Parse Wordpress like Shortcode - php

I want to parse shortcode like Wordpress with attributes:
Input:
[include file="header.html"]
I need output as array, function name "include" and attributes with values as well , any help will be appreciated.
Thanks

Here's a utility class that we used on our project
It will match all shortcodes in a string (including html) and it will output an associative array including their name, attributes and content
final class Parser {
// Regex101 reference: https://regex101.com/r/pJ7lO1
const SHORTOCODE_REGEXP = "/(?P<shortcode>(?:(?:\\s?\\[))(?P<name>[\\w\\-]{3,})(?:\\s(?P<attrs>[\\w\\d,\\s=\\\"\\'\\-\\+\\#\\%\\!\\~\\`\\&\\.\\s\\:\\/\\?\\|]+))?(?:\\])(?:(?P<content>[\\w\\d\\,\\!\\#\\#\\$\\%\\^\\&\\*\\(\\\\)\\s\\=\\\"\\'\\-\\+\\&\\.\\s\\:\\/\\?\\|\\<\\>]+)(?:\\[\\/[\\w\\-\\_]+\\]))?)/u";
// Regex101 reference: https://regex101.com/r/sZ7wP0
const ATTRIBUTE_REGEXP = "/(?<name>\\S+)=[\"']?(?P<value>(?:.(?![\"']?\\s+(?:\\S+)=|[>\"']))+.)[\"']?/u";
public static function parse_shortcodes($text) {
preg_match_all(self::SHORTOCODE_REGEXP, $text, $matches, PREG_SET_ORDER);
$shortcodes = array();
foreach ($matches as $i => $value) {
$shortcodes[$i]['shortcode'] = $value['shortcode'];
$shortcodes[$i]['name'] = $value['name'];
if (isset($value['attrs'])) {
$attrs = self::parse_attrs($value['attrs']);
$shortcodes[$i]['attrs'] = $attrs;
}
if (isset($value['content'])) {
$shortcodes[$i]['content'] = $value['content'];
}
}
return $shortcodes;
}
private static function parse_attrs($attrs) {
preg_match_all(self::ATTRIBUTE_REGEXP, $attrs, $matches, PREG_SET_ORDER);
$attributes = array();
foreach ($matches as $i => $value) {
$key = $value['name'];
$attributes[$i][$key] = $value['value'];
}
return $attributes;
}
}
print_r(Parser::parse_shortcodes('[include file="header.html"]'));
Output:
Array
(
[0] => Array
(
[shortcode] => [include file="header.html"]
[name] => include
[attrs] => Array
(
[0] => Array
(
[file] => header.html
)
)
)
)

Using this function
$code = '[include file="header.html"]';
$innerCode = GetBetween($code, '[', ']');
$innerCodeParts = explode(' ', $innerCode);
$command = $innerCodeParts[0];
$attributeAndValue = $innerCodeParts[1];
$attributeParts = explode('=', $attributeAndValue);
$attribute = $attributeParts[0];
$attributeValue = str_replace('"', '', $attributeParts[1]);
echo $command . ' ' . $attribute . '=' . $attributeValue;
//this will result in include file=header.html
$command will be "include"
$attribute will be "file"
$attributeValue will be "header.html"

I also needed this functionality in my PHP framework.

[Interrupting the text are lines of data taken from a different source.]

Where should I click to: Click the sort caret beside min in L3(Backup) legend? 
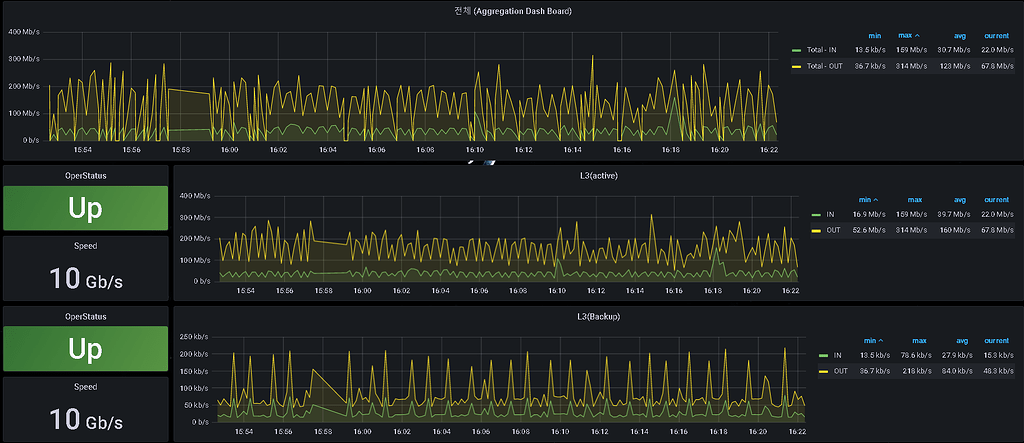click(878, 340)
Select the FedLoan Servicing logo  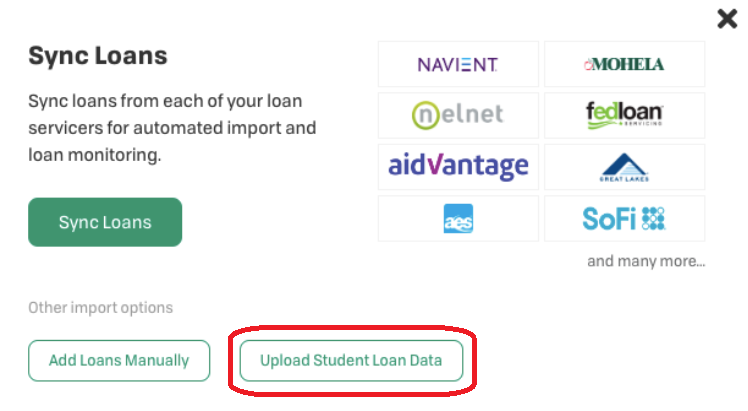tap(624, 115)
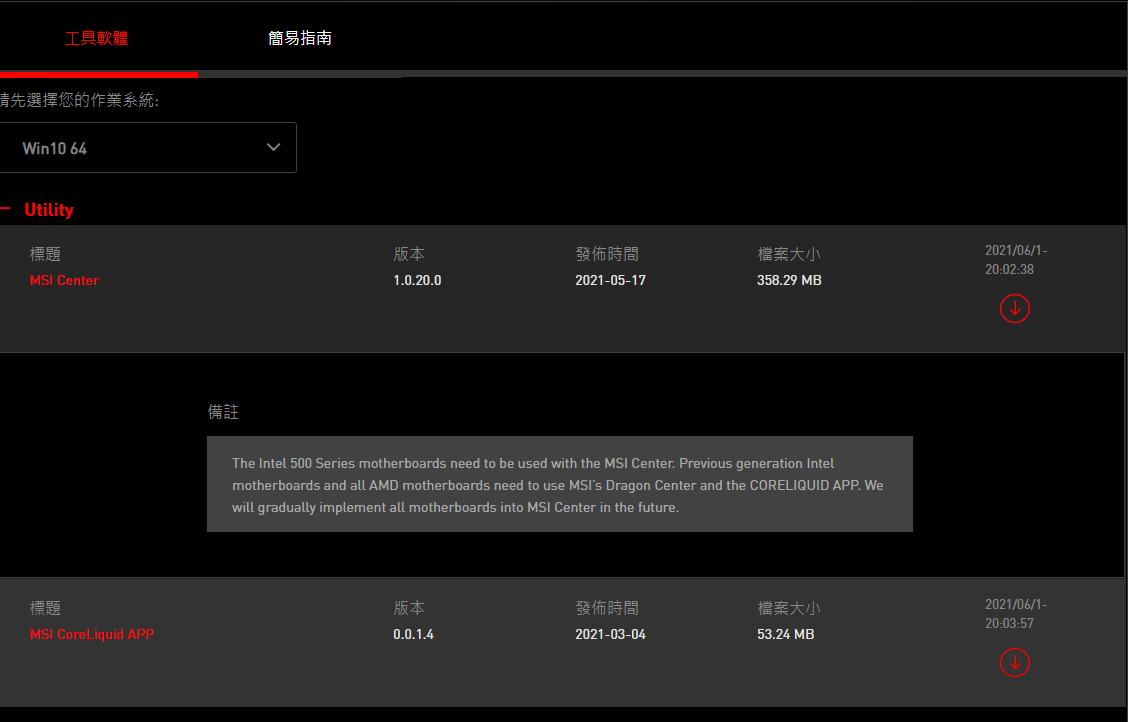The width and height of the screenshot is (1128, 722).
Task: Click the red Utility section heading
Action: (49, 210)
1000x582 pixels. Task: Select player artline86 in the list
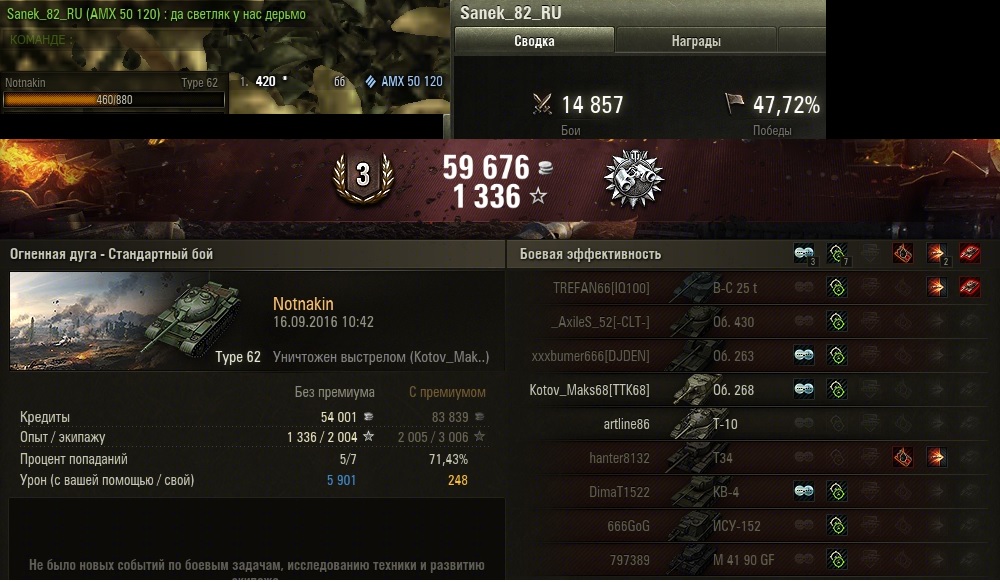626,424
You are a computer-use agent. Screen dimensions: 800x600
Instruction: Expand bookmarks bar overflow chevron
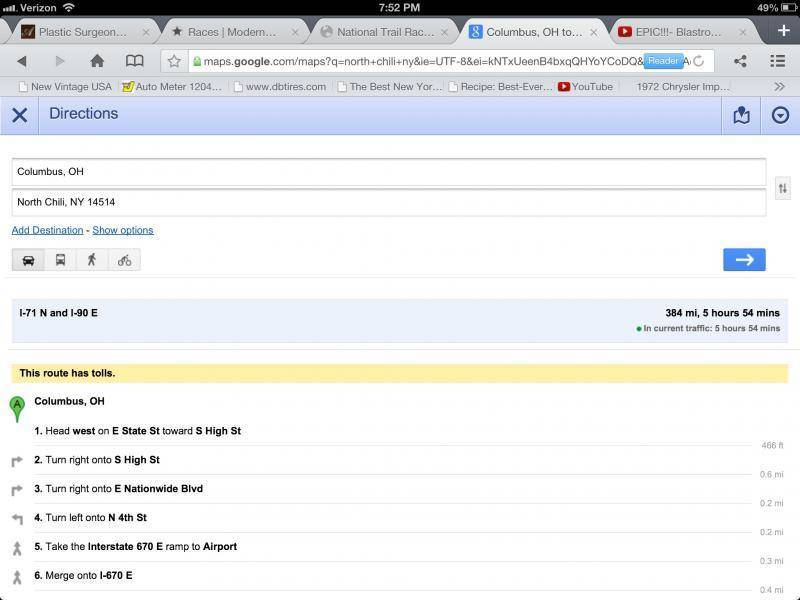coord(780,87)
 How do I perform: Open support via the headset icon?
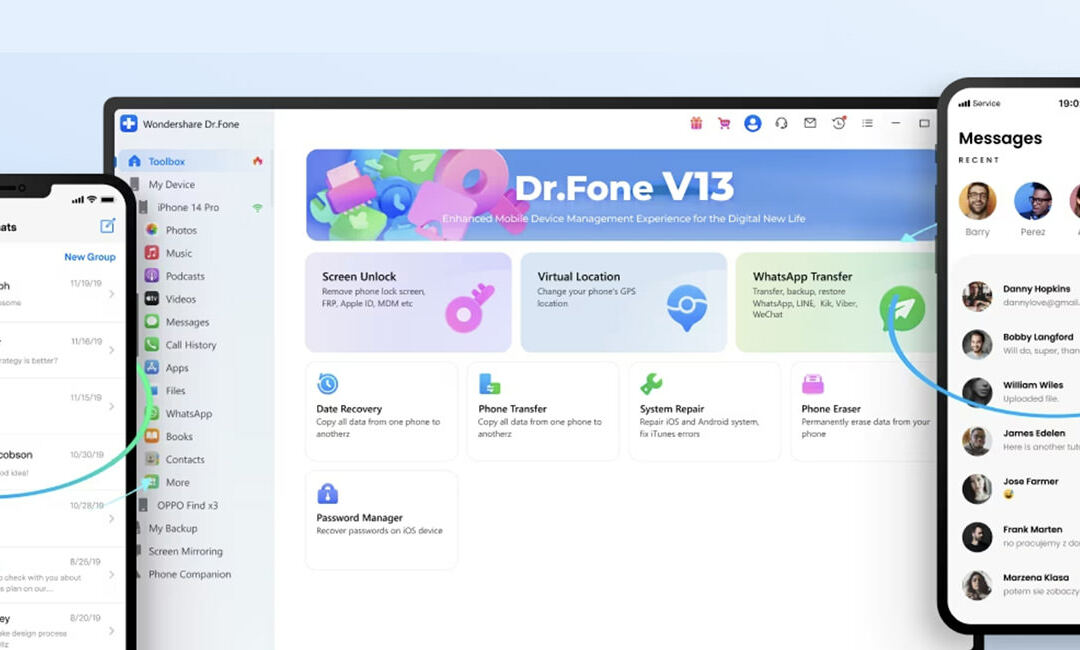(x=782, y=123)
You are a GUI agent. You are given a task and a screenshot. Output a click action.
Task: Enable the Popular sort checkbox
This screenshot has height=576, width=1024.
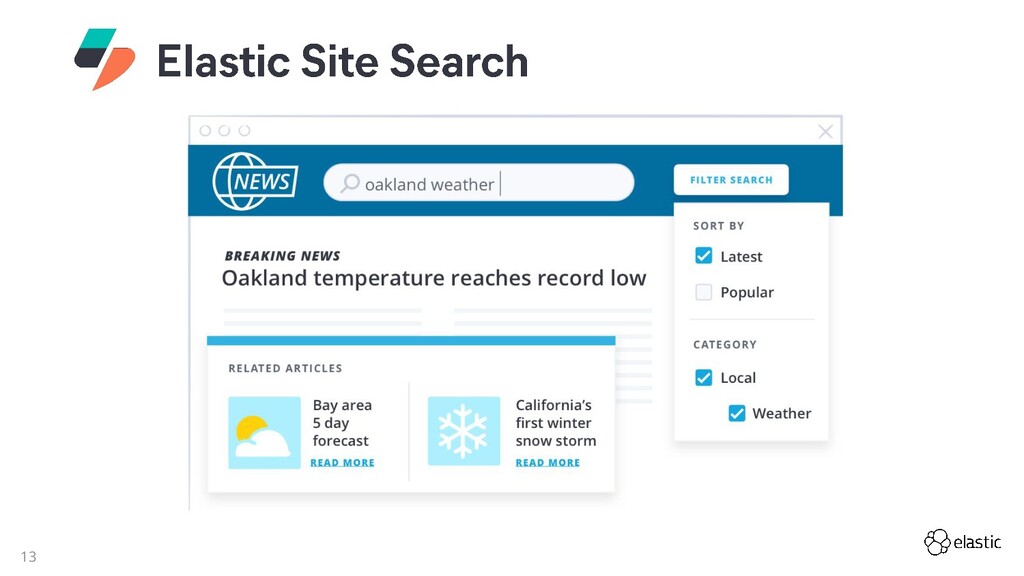[704, 292]
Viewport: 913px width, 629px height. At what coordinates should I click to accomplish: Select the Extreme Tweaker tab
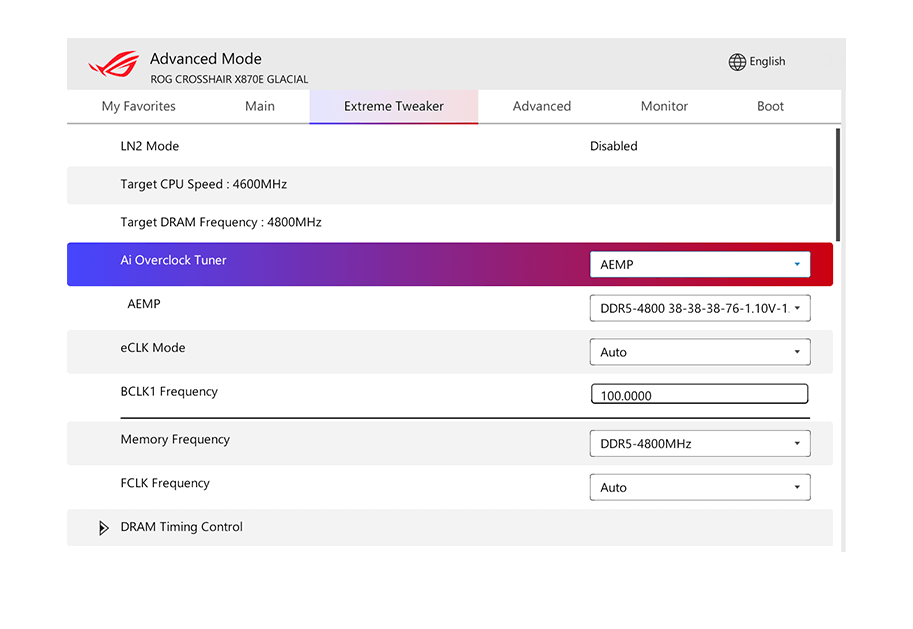[x=394, y=107]
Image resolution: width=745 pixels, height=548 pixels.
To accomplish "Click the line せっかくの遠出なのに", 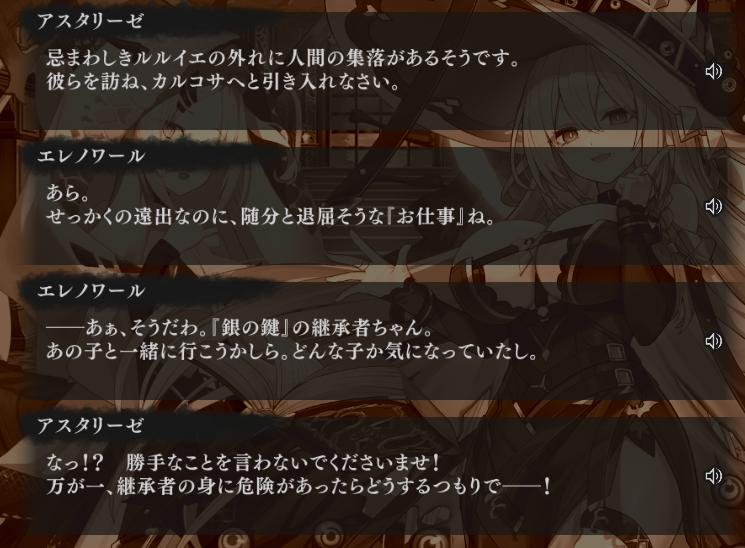I will click(x=271, y=217).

This is what I've written, it works pretty well. It works with anonymous functions, which I really like (it's a bit like the callback functions in JavaScript).
<?php
//The content which should be parsed
$content = '<p>Hello, my name is John an my age is [calc-age day="4" month="10" year="1991"].</p>';
$content .= '<p>Hello, my name is Carol an my age is [calc-age day="26" month="11" year="1996"].</p>';
//The array with all the shortcode handlers. This is just a regular associative array with anonymous functions as values. A very cool new feature in PHP, just like callbacks in JavaScript or delegates in C#.
$shortcodes = array(
"calc-age" => function($data){
$content = "";
//Calculate the age
if(isset($data["day"], $data["month"], $data["year"])){
$age = date("Y") - $data["year"];
if(date("m") < $data["month"]){
$age--;
}
if(date("m") == $data["month"] && date("d") < $data["day"]){
$age--;
}
$content = $age;
}
return $content;
}
);
//http://stackoverflow.com/questions/18196159/regex-extract-variables-from-shortcode
function handleShortcodes($content, $shortcodes){
//Loop through all shortcodes
foreach($shortcodes as $key => $function){
$dat = array();
preg_match_all("/\[".$key." (.+?)\]/", $content, $dat);
if(count($dat) > 0 && $dat[0] != array() && isset($dat[1])){
$i = 0;
$actual_string = $dat[0];
foreach($dat[1] as $temp){
$temp = explode(" ", $temp);
$params = array();
foreach ($temp as $d){
list($opt, $val) = explode("=", $d);
$params[$opt] = trim($val, '"');
}
$content = str_replace($actual_string[$i], $function($params), $content);
$i++;
}
}
}
return $content;
}
echo handleShortcodes($content, $shortcodes);
?>
The result:
Hello, my name is John an my age is 22.
Hello, my name is Carol an my age is 17.

This is actually tougher than it might appear on the surface. Andrew's answer works, but begins to break down if square brackets appear in the source text [like this, for example]. WordPress works by pre-registering a list of valid shortcodes, and only acting on text inside brackets if it matches one of these predefined values. That way it doesn't mangle any regular text that might just happen to have a set of square brackets in it.
The actual source code of the WordPress shortcode engine is fairly robust, and it doesn't look like it would be all that tough to modify the file to run by itself -- then you could use that in your application to handle the tough work. (If you're interested, take a look at get_shortcode_regex() in that file to see just how hairy the proper solution to this problem can actually get.)
A very rough implementation of your question using the WP shortcodes.php would look something like:
// Define the shortcode
function inlude_shortcode_func($attrs) {
$data = shortcode_atts(array(
'file' => 'default'
), $attrs);
return "Including File: {$data['file']}";
}
add_shortcode('include', 'inlude_shortcode_func');
// And then run your page content through the filter
echo do_shortcode('This is a document with [include file="header.html"] included!');
Again, not tested at all, but it's not a very hard API to use.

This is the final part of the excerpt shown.